__Activity__:
What lines below contain the string "value"? List them all.

__Records for this task__:
Start of Block

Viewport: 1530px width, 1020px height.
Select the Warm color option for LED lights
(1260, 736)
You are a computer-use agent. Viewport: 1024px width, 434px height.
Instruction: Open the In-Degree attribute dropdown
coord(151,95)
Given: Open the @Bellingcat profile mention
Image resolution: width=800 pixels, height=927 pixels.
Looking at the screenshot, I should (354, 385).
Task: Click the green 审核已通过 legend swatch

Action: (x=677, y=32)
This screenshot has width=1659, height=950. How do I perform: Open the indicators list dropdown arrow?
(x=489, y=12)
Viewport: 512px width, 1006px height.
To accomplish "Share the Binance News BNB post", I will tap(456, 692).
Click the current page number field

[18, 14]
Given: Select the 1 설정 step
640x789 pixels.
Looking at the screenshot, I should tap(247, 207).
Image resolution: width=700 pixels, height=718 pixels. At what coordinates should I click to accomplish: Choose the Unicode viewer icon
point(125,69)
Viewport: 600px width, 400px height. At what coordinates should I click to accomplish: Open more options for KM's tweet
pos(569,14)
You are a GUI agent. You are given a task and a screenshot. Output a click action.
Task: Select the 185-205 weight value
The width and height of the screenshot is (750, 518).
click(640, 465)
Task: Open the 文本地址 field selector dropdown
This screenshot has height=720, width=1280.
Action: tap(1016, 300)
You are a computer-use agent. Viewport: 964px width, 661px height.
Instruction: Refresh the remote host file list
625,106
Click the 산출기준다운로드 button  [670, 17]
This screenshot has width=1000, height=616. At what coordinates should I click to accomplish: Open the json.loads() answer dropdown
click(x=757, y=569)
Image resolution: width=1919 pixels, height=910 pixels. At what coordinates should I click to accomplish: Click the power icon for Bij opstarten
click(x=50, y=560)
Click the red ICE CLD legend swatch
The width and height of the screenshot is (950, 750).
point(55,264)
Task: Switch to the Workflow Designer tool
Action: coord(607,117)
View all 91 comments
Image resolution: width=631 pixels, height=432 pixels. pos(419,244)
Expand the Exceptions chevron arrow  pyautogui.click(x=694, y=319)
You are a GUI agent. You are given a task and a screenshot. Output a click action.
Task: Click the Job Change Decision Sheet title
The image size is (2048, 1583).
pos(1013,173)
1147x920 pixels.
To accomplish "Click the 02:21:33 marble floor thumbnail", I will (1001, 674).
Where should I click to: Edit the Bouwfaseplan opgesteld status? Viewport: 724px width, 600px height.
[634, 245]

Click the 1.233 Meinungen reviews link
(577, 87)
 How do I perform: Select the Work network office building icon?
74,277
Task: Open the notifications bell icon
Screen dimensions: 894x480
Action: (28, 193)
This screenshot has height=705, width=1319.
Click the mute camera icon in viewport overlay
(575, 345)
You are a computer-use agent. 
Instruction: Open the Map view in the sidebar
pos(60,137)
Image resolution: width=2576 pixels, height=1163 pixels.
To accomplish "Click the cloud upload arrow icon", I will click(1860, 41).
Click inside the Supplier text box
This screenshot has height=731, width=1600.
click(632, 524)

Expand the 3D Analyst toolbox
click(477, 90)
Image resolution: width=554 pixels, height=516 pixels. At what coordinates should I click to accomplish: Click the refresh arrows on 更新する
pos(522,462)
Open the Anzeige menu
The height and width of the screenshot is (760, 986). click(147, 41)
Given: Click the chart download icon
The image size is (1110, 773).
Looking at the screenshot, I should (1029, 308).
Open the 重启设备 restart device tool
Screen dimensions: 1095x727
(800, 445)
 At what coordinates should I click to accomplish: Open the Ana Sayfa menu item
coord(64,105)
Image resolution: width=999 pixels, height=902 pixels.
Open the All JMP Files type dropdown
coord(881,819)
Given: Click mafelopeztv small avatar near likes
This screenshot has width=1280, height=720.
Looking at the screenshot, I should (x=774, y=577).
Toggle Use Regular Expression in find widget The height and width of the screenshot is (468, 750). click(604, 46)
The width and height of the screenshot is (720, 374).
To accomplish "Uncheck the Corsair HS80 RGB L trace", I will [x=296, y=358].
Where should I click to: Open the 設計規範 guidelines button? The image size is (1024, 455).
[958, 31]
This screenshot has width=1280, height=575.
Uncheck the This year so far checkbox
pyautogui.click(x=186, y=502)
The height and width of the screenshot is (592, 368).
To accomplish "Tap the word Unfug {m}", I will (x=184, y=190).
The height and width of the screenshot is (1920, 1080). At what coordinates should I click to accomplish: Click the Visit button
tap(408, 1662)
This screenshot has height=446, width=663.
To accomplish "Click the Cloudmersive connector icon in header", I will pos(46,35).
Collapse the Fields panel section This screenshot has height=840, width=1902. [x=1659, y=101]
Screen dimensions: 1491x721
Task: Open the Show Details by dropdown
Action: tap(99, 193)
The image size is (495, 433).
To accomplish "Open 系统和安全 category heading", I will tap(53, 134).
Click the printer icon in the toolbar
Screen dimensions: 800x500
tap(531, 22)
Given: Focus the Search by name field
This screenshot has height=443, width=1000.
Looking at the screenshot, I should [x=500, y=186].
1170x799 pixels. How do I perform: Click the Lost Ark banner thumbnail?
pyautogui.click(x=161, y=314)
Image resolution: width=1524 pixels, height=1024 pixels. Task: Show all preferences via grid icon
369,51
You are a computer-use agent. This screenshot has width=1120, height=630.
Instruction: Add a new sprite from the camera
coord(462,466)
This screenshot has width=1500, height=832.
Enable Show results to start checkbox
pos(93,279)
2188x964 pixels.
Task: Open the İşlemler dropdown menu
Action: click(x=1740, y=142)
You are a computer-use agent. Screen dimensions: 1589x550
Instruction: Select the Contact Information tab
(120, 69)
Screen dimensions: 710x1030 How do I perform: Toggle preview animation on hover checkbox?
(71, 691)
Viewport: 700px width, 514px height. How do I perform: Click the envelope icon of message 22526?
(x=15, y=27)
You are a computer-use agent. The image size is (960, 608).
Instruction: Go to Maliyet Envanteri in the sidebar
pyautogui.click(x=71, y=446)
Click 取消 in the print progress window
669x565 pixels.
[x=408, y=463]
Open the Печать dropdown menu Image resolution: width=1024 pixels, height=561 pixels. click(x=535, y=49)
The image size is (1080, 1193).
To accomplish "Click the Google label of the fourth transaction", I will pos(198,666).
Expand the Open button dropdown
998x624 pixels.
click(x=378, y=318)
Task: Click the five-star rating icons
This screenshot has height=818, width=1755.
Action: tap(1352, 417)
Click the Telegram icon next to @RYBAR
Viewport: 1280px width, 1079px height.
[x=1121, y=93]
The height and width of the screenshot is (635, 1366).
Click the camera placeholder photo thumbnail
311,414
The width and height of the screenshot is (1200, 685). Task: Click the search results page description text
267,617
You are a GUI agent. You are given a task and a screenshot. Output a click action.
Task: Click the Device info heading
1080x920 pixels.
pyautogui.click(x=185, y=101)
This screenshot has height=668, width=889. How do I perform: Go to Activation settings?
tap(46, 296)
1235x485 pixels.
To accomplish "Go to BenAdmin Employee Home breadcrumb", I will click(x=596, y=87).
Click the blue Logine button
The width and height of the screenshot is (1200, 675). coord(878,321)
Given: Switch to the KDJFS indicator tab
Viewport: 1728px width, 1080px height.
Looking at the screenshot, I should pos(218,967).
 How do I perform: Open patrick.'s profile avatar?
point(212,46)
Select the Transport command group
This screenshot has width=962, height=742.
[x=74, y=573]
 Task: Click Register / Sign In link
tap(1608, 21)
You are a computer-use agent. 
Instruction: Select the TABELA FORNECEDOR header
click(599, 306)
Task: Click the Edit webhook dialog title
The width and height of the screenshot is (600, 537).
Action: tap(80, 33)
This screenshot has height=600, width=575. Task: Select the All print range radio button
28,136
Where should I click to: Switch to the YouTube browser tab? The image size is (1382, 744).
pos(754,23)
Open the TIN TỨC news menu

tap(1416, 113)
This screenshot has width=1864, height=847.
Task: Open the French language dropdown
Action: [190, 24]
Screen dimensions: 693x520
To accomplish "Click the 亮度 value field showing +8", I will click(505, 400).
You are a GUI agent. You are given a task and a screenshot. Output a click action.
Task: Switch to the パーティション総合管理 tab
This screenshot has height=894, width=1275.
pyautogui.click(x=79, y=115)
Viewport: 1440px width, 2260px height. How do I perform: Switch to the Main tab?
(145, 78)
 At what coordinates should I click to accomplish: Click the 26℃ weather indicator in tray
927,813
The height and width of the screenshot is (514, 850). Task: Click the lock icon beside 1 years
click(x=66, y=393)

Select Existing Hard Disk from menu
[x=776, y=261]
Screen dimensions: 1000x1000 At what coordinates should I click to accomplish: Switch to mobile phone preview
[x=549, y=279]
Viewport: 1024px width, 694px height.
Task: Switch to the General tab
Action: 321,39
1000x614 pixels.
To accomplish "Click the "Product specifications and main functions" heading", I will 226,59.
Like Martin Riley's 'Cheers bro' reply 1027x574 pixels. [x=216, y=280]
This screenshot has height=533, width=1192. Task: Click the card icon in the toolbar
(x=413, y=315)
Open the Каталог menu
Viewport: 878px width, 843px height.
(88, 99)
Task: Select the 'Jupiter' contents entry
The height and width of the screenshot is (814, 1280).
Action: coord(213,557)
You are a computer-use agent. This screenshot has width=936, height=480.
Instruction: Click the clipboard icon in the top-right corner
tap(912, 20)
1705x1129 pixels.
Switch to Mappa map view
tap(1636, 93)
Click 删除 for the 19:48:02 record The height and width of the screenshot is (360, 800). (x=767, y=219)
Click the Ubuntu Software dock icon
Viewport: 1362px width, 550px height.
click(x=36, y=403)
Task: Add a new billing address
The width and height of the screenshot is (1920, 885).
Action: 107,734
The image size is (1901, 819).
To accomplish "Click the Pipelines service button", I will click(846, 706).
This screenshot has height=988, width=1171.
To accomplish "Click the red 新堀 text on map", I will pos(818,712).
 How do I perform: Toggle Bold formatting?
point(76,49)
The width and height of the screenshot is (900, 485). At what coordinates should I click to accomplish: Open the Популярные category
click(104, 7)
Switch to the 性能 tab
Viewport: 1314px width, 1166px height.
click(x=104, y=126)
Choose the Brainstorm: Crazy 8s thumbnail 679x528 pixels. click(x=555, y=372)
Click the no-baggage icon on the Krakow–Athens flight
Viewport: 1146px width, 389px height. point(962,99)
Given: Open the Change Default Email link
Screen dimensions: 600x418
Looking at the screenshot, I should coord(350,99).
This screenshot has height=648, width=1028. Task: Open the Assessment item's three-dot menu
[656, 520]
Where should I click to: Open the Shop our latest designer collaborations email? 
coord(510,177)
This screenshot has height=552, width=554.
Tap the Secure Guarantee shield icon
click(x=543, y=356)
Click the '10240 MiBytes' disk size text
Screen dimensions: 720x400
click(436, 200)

End of Block

__Response area__:
Task: Select the 185-205 weight value
To accomplish "Click the 亮度 value field showing +8", I will click(505, 400).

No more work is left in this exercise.